COMPITI DA SVOLGERE:
a: Nel testo sugli effetti per chitarra, in che modo vengono attivati normalmente i dispositivi che producono gli effetti?
b: Per favore, scrivi il seguito del testo sugli effetti per chitarra, partendo dopo la sua ultima frase.

--- ESTRATTO DEL TESTO ---

La gamma espressiva di una chitarra elettrica ha pochi eguali nel mondo degli strumenti musicali: il suo suono riesce ad essere divertente, dolcissimo o distruttivo, rendendola perfetta per ogni genere musicale.
Quello che stiamo dicendo è che la chitarra è, già da sola, sufficiente per riprodurre una miriade di timbri e di emozioni, semplicemente collegandola all’amplificatore e possedendo una buona tecnica per suonarla.
Tuttavia, sin da subito, moltissimi grandi chitarristi hanno deciso di sperimentare con un gran numero di effetti, in modo da riuscire a tirare fuori da questo strumento possibilità espressive sempre nuove: è per questo che esistono gli effetti per chitarra.
Prima di entrare nel vivo del discorso e spiegare cosa sono e come funzionano gli effetti, è importante capire la differenza tra questi ultimi e i controlli a disposizione su chitarra e amplificatore.
Infatti, il suono della chitarra può essere modificato anche grazie alle manopole presenti sullo strumento, che permettono di alterare volume e tonalità: peraltro, anche lo stile con cui si suona lo strumento riesce ad incidere molto sul tipo di suono emesso.
Invece, l’amplificatore presenta anch’esso una serie di controlli sui quali è possibile intervenire, tra cui l’equalizzatore: modificando le leve relative alle varie frequenze di suono è possibile settare il sound della propria chitarra e ottenere sempre qualcosa di diverso, financo un accenno di distorsione e saturazione se si portano i volumi al massimo.
Ma quello di cui stiamo parlando è pur sempre un suono pulito (“clean”): viceversa, gli effetti per chitarra hanno la funzione di modificare alla radice il suono, intervenendo su moltissimi aspetti, come la compressione, la distorsione, il riverbero e così via.
Anche i “puristi” della chitarra hanno, almeno una volta, adottato uno o più effetti, per migliorare l’espressività (anche in un singolo brano) o per regolare il suono alle proprie esigenze.
Questo significa che anche tu, se vuoi provare sul serio tutto quello che puoi ottenere con il tuo strumento devi conoscere le basi degli effetti per chitarra.
In questa guida descriveremo le principali categorie di effetti a pedale, come funzionano e quali sono quelli da avere e saper usare.
Cosa devi sapere sugli effetti per chitarra?
Esistono tantissimi effetti per chitarra, ognuno con le proprie caratteristiche.
Tuttavia, tutti hanno un meccanismo comune: sia che si suoni con dei pedali singoli che con una pedaliera, gli effetti vengono prodotti da dei dispositivi che devono essere collegati allo strumento e all’amplificatore, attivati normalmente mediante la pressione di un piede.
Se questo, in breve, è il meccanismo che permette ai pedali di poter imprimere un determinato effetto al suono, ciò non significa che basti collegare i vari pedali per ottenere subito il risultato sperato: infatti, la qualità e la quantità dell’effetto dipendono da molteplici variabili, quali un buon collegamento degli effetti, la scelta e la varietà di effetti collegati e la giusta regolazione di ciascuno.

--- MATERIALE RACCOLTO ---

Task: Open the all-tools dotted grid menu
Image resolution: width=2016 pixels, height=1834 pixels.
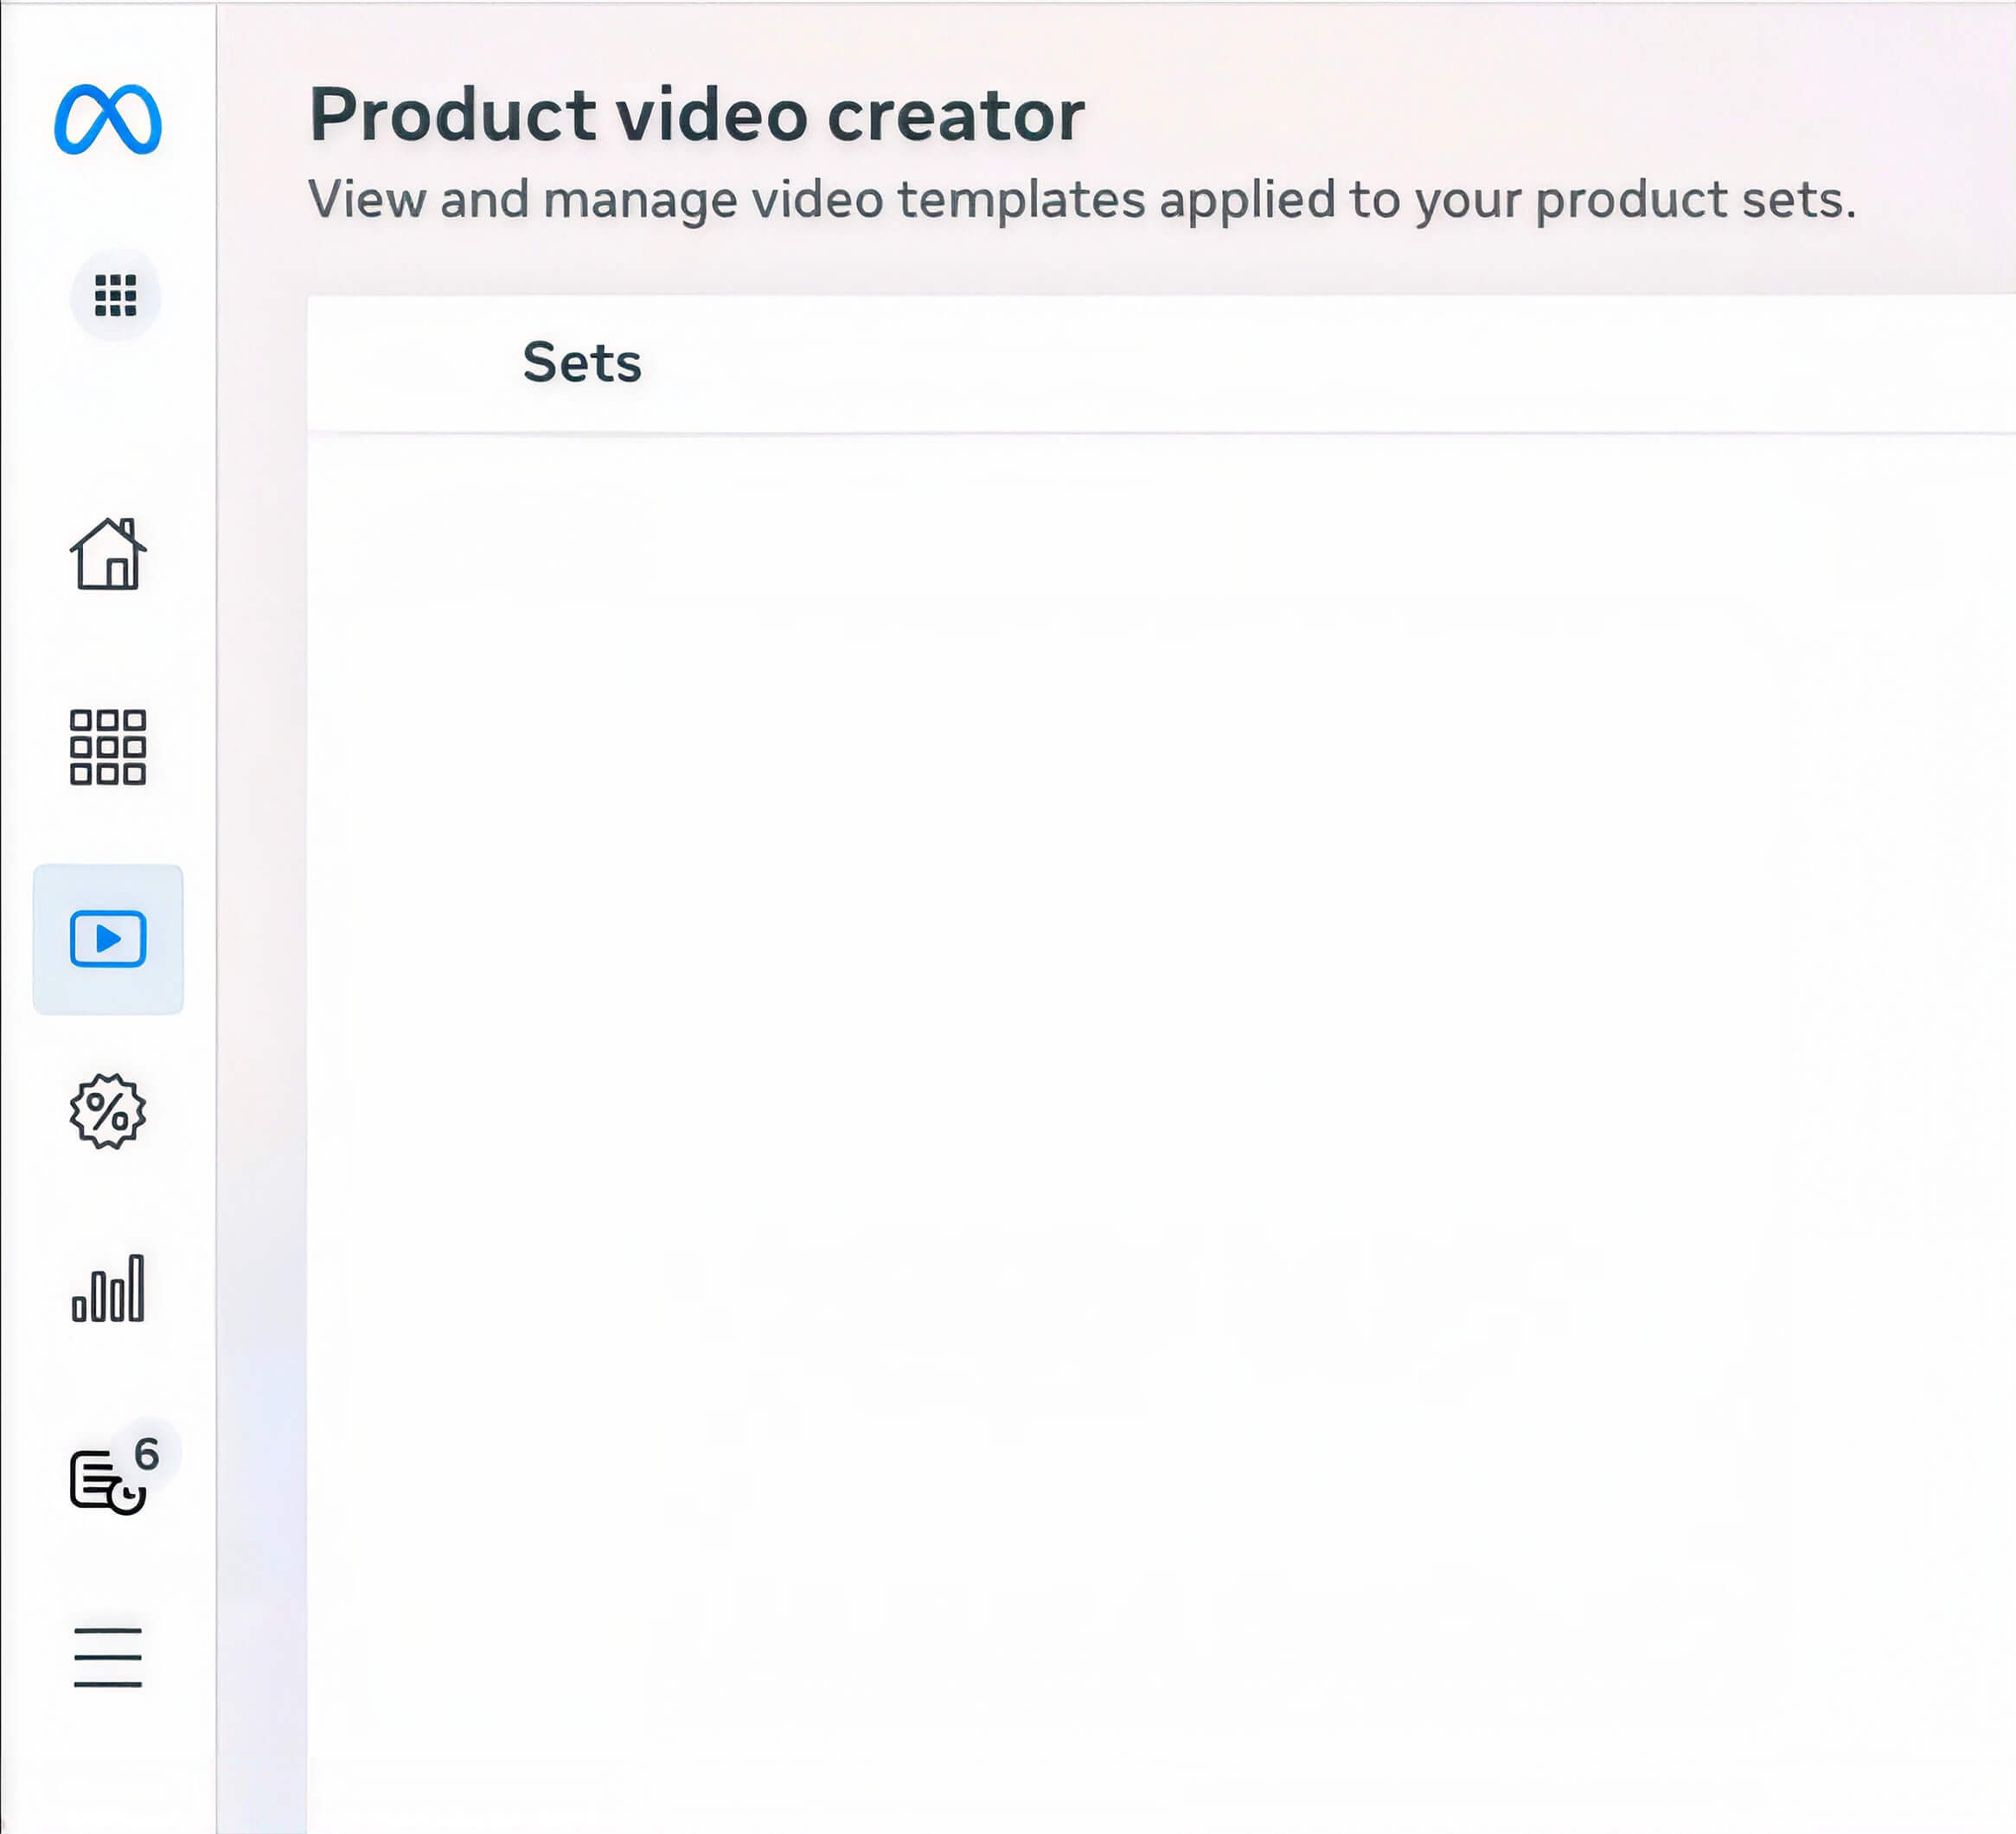Action: 115,295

---

RISPOSTE AI COMPITI:
a: Mediante la pressione di un piede.

b:
Ovviamente, molto dipende anche dal gusto personale e dalle esigenze artistiche del momento, ma ci sono moltissime indicazioni che, specialmente se sei un neofita, dovresti tenere in considerazione.
Se, ad esempio, decidiamo di utilizzare gli effetti di compressione, distorsione e riverbero, che sono presenti nella quasi totalità dei set utilizzati dai chitarristi, la qualità del suono che otterremmo dipende nettamente dal modo in cui i vari pedali vengono collegati: infatti, esistono evidenze sul fatto che occorre preferire una sequenza di collegamento che veda al primo posto gli effetti di dinamica, cioè quelli che alterano il suono, seguiti da quelli che processano il segnale, modulandolo.
Ritornando agli effetti presi ad esempio, una sequenza adeguata dovrebbe essere: Compressore – Distorsore – Riverbero.
Anche il modo di cui vengono regolati i singoli effetti, attraverso le manopole presenti su ciascun pedale, determina la migliore o peggiore qualità del suono.
Se invece vuoi scoprire nel dettaglio qual è il funzionamento dei diversi tipi di effetti, nei prossimi paragrafi spiegheremo tutto ciò che c’è da sapere in proposito: si tratta di informazioni che troverai utilissime e che speriamo possano risolvere molti dubbi che normalmente hanno i giovani chitarristi.
Come funzionano i diversi tipi di effetti?
Abbiamo già anticipato che esistono diverse categorie di effetti. Se tutti, dal punto di vista tecnico, funzionano allo stesso modo (nel senso che occorre procedere al collegamento con la chitarra e con l’amplificatore), è però importante conoscere quali sono le caratteristiche principali di ognuno, sia per capire che tipo di effetto si produce sia per conoscere il modo in cui ciascun pedale si relaziona agli altri eventualmente presenti in catena.
Innanzitutto, si parte dagli effetti cosiddetti “tonali”: questo tipo di effetti altera la tonalità e il timbro del suono emesso dalla chitarra, intervenendo direttamente sul segnale che viene prodotto dallo strumento.
Un esempio tipico di questo tipo di effetti è il Wah-Wah, che produce un caratteristico suono singhiozzante (come quello presente in “Vodoo Child” di Jimi Hendrix).
Diversi sono gli effetti di compressione: questi ultimi comportano un adattamento del volume in uscita in proporzione a quello in entrata.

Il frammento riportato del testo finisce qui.